The ship was first laid down as Iberville in 1942 and renamed to this name again in the year after the end of the war. In 1947 it was christened Gateway City before McLean acquired it in 1955 and had it extensively converted into a container ship in 1957 . It was supposed to be operated in the regular service between the east coast ports of the United States in order to replace the Ideal X, which had just been put into service, and its sister ships, which had also been converted. The maiden voyage as a container ship began on October 4, 1957, the day on which Sputnik 1 also took off, on the route from Newark (New Jersey) via Miami to Houston ( Texas ) and proceeded without any significant difficulties. McLean had five more C2-S-E1 combination ships converted in the same way. These six ships formed the Sea-Land C2-C class , which, in particular due to the higher container capacity, made it possible to expand the services, initially to Puerto Rico in 1958 and later quickly to numerous other areas. The Gateway City's first Puerto Rico voyage was a failure because the ship was refused to unload, but the service quickly caught on.

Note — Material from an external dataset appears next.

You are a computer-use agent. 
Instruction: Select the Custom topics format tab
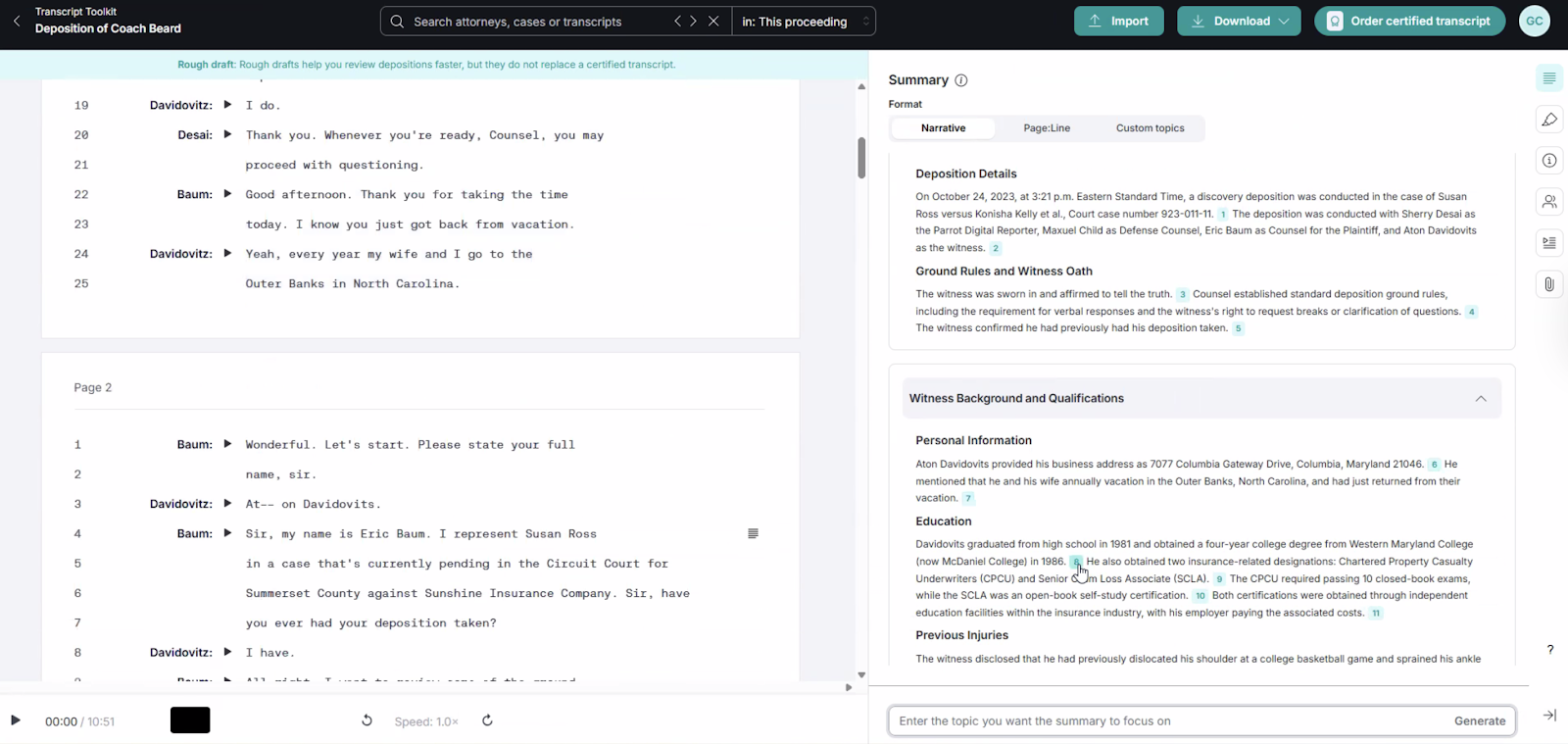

The ship stayed in service until 1978 when it was sold for demolition. This began in Hong Kong in October 1978 .

Container arrangement

While the Ideal X was being prepared for the transport of containers by so-called "Spardecks" above the actual main deck construction, each container still had to be lashed individually on deck and in particular the freighters and unloaders had been convinced of the feasibility of container transport at Gateway City take a different route. During the renovation, the ship was widened by almost three meters and designed so that the containers on deck and in the holds could be stowed one above the other and cell guides could be used. This makes it the first representative of this principle of the ship type, which was still new in 1957, which is still used today, and a pioneer of intermodal transport . Due to the lack of infrastructure in the ports at that time, in the form of container cranes or other suitable handling equipment , the Gateway City was equipped with a gantry crane on deck .

literature

  • Schönknecht, Rolf; Laue, Uwe: ocean freighters of world shipping . Volume 1. transpress Verlag, Berlin 1987, ISBN 3-344-00182-5 (library of ship types).